避免交叉污染：拍板时不要让一个孔的液体溅入另一孔，手工洗板时静置15–30秒再甩干。

5.显色与读数

避光显色：加入底物后需避光反应，防止TMB等底物提前分解。

定时观察：每隔10分钟观察颜色变化，若前几孔已明显显色，可提前加入终止液，避免过强信号导致OD值超出线性范围。

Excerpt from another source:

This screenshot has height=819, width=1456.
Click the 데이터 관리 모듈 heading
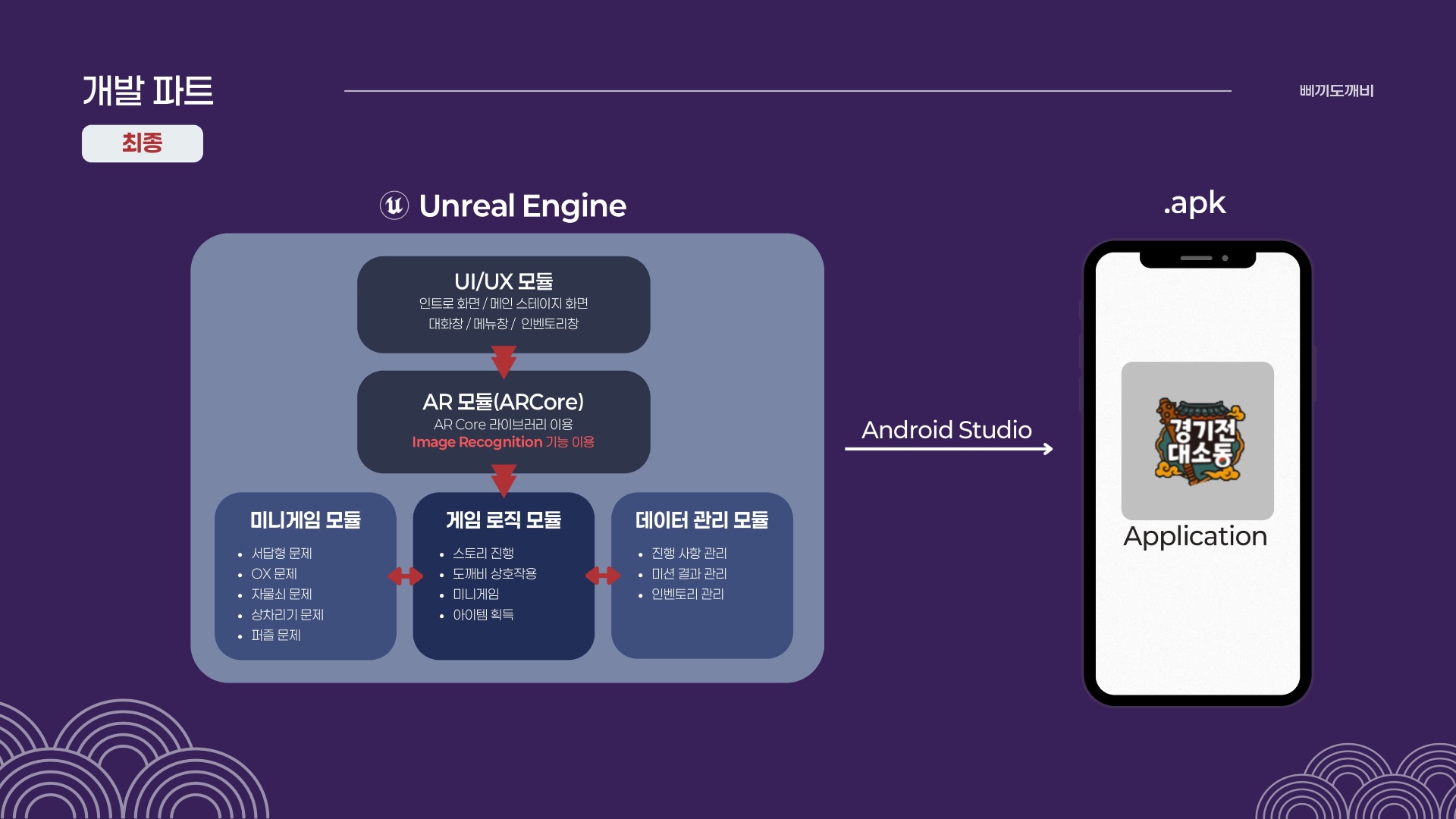coord(701,520)
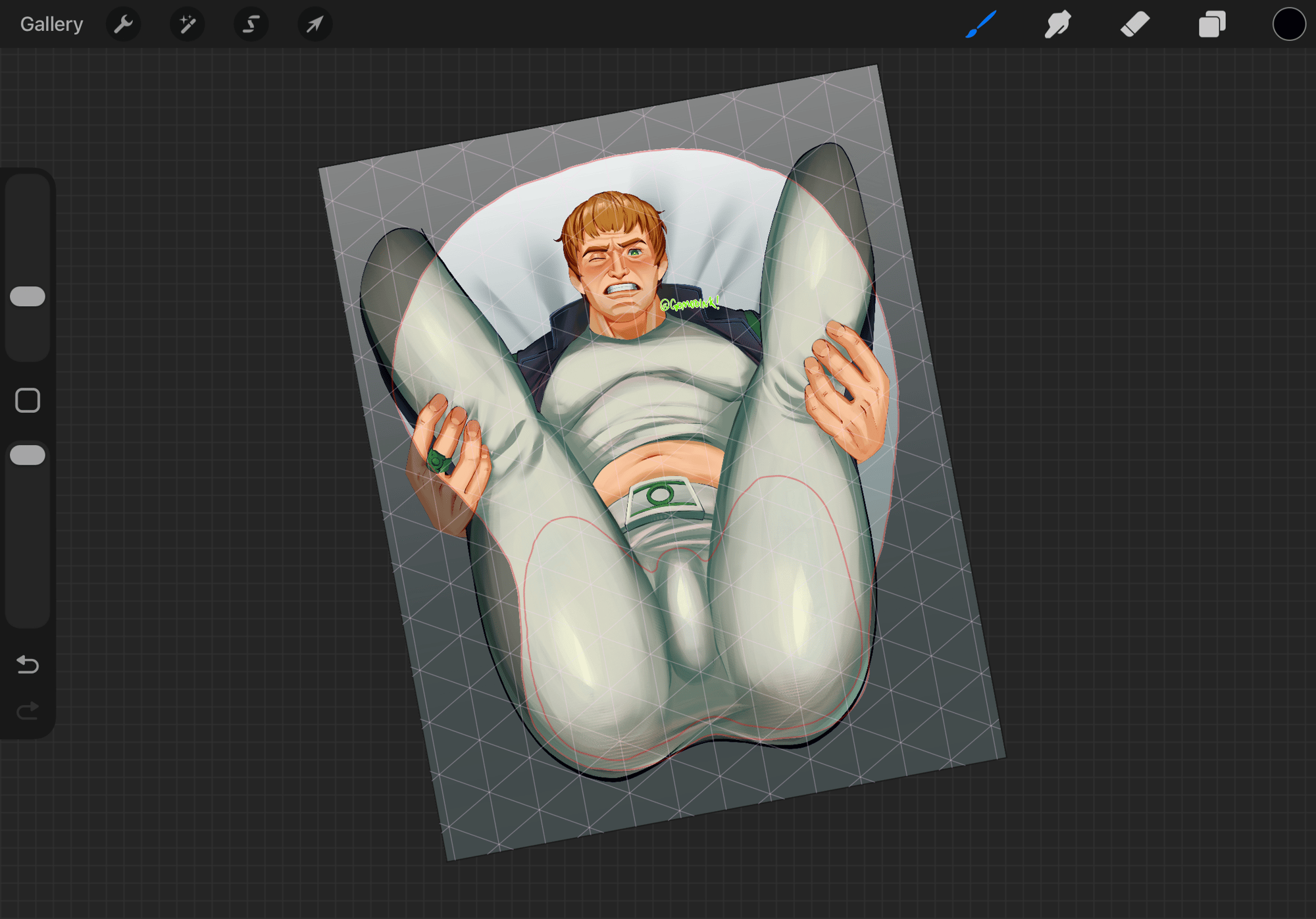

及时检测：加终止液后应在15分钟内完成OD值读数，防止颜色漂移。

6、建议

每次实验做标准曲线：确保定量准确性，且应使用新鲜配制的标准品溶液。

设立对照孔：包括空白孔（只加稀释液）、阴性对照、阳性对照，有助于判断实验有效性。

剩余试剂保存：未用完的酶标板应密封后于2–8℃保存，避免受潮降解。

优先使用洗板机：若条件允许，建议使用自动洗板机，可减少手工误差和背景干扰。